● Página
En el plano de las relaciones internacionales, la dictadura militar brasileña puso en práctica una política subimperialista, cuyo objetivo era el de convertir al país en un centro intermedio de poder, dentro del sistema mundial de dominación estructurado alrededor de Estados Unidos, y con proyección preferencial en América Latina y, en general, el Atlántico Sur. Ello implicó, en el terreno económico, una agresiva lucha por la conquista de mercados exteriores para la producción de la industria brasileña, así como de fuentes de energía y materias primas —como el petróleo de Bolivia, Ecuador y de las colonias portuguesas en África, el gas y el mineral de hierro de Bolivia y el potencial hidroeléctrico de Paraguay, para dar algunos ejemplos. De otra parte, en el marco de una agria disputa con la dictadura argentina (que se instaura en 1966), el régimen militar brasileño planteó y aún concretó intervenciones en la política interna de sus vecinos, en particular Uruguay, Bolivia y el mismo Chile. El gobierno del mariscal Castelo Branco bautizó esa política con el nombre de “interdependencia continental”, pero se hizo más conocida con el de “fronteras ideológicas”, en la medida en que proclamaba que la concepción brasileña de seguridad nacional no se limitaba a las fronteras físicas de Brasil y más bien se extendía a las fronteras ideológicas del llamado “mundo occidental”.

Confiando inicialmente en el beneplácito de Estados Unidos para el ejercicio de esa política y haciendo para ello los gestos necesarios —como la colaboración militar con la intervención norteamericana en Santo Domingo, en 1965— la dictadura brasileña pronto encontraría la resistencia de Washington a sus propósitos. Ello se verificará en el plano comercial, de lo que son ejemplo las restricciones norteamericanas a las exportaciones de café soluble; en el plano de las relaciones interamericanas, como mostrará el veto de Estados Unidos a la pretensión brasileña de invadir el Uruguay, en 1967, y en el plano estratégico-militar, con el bloqueo de las aspiraciones de Brasilia al dominio de la tecnología nuclear. En consecuencia de ello, los militares brasileños abandonan a la política de alineamiento automático con Estados Unidos en materia internacional, que llevara incluso a que la política subimperialista diese pie a la formulación de la tesis del “satélite privilegiado”.4

Ese cambio, que se esboza a partir de 1968, tomó cuerpo en la política externa dicha de “pragmatismo responsable”, puesta en práctica por el gobierno del general Geisel. Sin renunciar a sus propósitos hegemonistas en el Atlántico Sur, la dictadura brasileña procedió a estrechar sus relaciones con otros centros mundiales de poder, como la Europa Occidental, el Japón y aún la Unión Soviética, al tiempo que se esforzaba por ocupar lugar destacado en las organizaciones e instancias que agrupaban a los países del Tercero Mundo, todo ello con el objetivo de ampliar el espacio de Brasil en el escenario internacional. El fruto más espectacular de esa política fue el acuerdo con Alemania Federal, concertado en 1975 y firmado en 1976, mediante el cual Brasil pasaba a controlar el ciclo completo de la tecnología nuclear. En 1976, en visita al país, el secretario de Estado norteamericano, Henry Kissinger, ablanda la dura oposición de Estados Unidos a las pretensiones brasileñas y accede, además, a firmar con Brasil un acuerdo de consultas mutuas, instrumento hasta entonces reservado a potencias de mayor porte.

● Ejercicios a resolver
1. Indica si cada afirmación concuerda con el texto sobre la política exterior de la dictadura brasileña. Responde sí o no y cita las palabras del texto que lo deciden. (a) Estados Unidos vetó en 1967 la pretensión brasileña de invadir Uruguay. (b) El acuerdo nuclear con Alemania Federal se firmó en 1975. (c) La política de "pragmatismo responsable" la puso en práctica el gobierno de Castelo Branco.
2. Prosigue el texto sobre la política exterior de la dictadura brasileña a partir de su última oración.

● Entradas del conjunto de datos
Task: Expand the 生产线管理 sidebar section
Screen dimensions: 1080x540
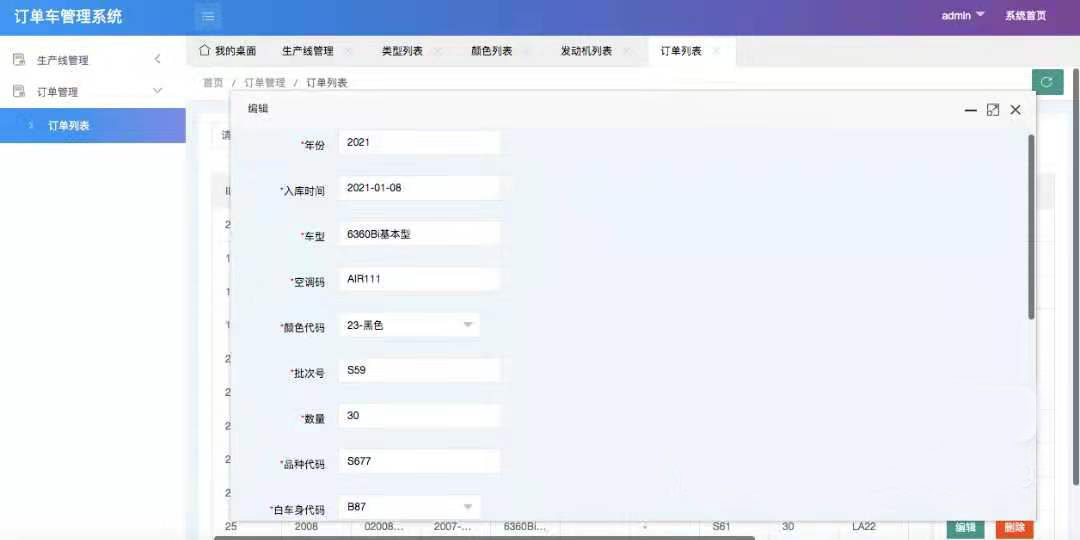Action: (157, 60)
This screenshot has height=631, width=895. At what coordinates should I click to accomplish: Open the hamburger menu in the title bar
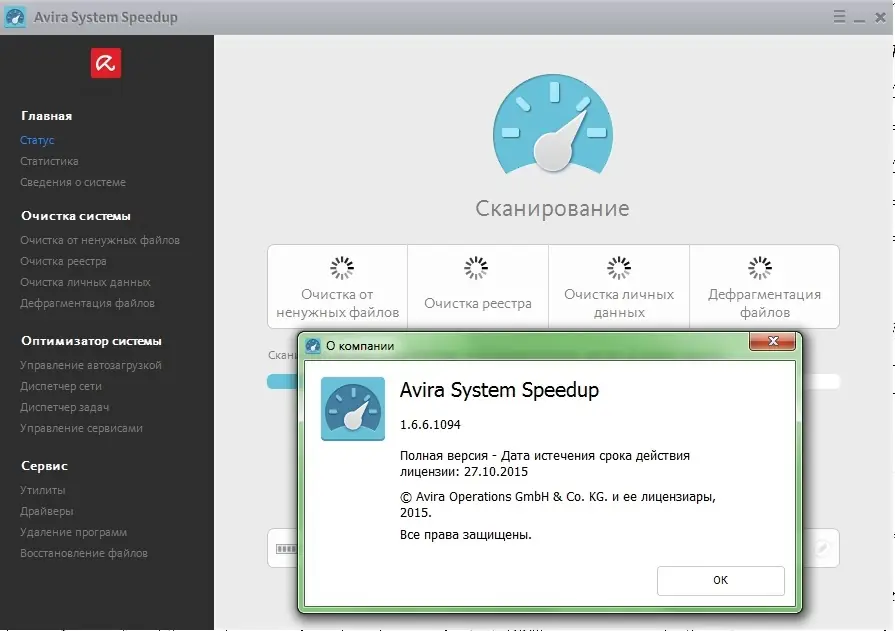(838, 17)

● Resultados obtenidos
1.
(a) Sí: «el veto de Estados Unidos a la pretensión brasileña de invadir el Uruguay, en 1967».
(b) No: «concertado en 1975 y firmado en 1976».
(c) No: «puesta en práctica por el gobierno del general Geisel».

2.
El subimperialismo corresponde a la expresión perversa de un fenómeno resultante de la diferenciación de la economía mundial, con base en la internacionalización del capital, que llevó a la superación de la división simple del trabajo —expresa en la relación centro-periferia, tematizada por la Cepal— en provecho de un sistema mucho más complejo. En él, la difusión de la industria manufacturera, elevando la composición orgánica media del capital, es decir, la relación entre medios de producción y fuerza de trabajo, da lugar a subcentros económicos (y políticos), dotados de relativa autonomía, aunque permanezcan subordinados a la dinámica global impuesta por los grandes centros. Como Brasil, países como Argentina, Israel, Irán, Irak y Sudáfrica asumen —o han asumido, en cierto momento de su evolución reciente— carácter subimperialista, al lado de otros subcentros en los que esa tendencia no se ha manifestado plenamente o tan solo se ha insinuado, como es el caso, en América Latina, de México y Venezuela.5

La crisis internacional capitalista, que comienza con la recesión norteamericana de 1967 y se hace explícita tras el alza de los precios del petróleo, en 1973, se manifiesta en la intensificación de la competencia entre los grandes centros y en la creación de una gran masa de capital financiero que ella vuelve disponible, la cual brega por campos de aplicación. Ello amplía el margen de negociación y por ende la tendencia a la autonomización de esos centros subordinados. Su primer resultado es, pues, la afirmación del poder nacional, lo que debilita en cierta medida a las instancias de integración y cooperación regional – hecho visible en la crisis del Pacto Andino, escenario de la rivalidad entre Venezuela, Perú y Chile, hasta el retiro de este último, en 1976. En esa misma línea, al llegar al término previsto, en 1980, la ALALC da lugar a una organización aún menos eficaz: la Asociación Latinoamericana de Desarrollo e Integración (ALADI).Con ella, se anula la mayor parte de los pequeños progresos hasta entonces obtenidos en la liberalización del comercio intrazonal, ya que se exige a los miembros la renegociación de todo lo realizado hasta la fecha.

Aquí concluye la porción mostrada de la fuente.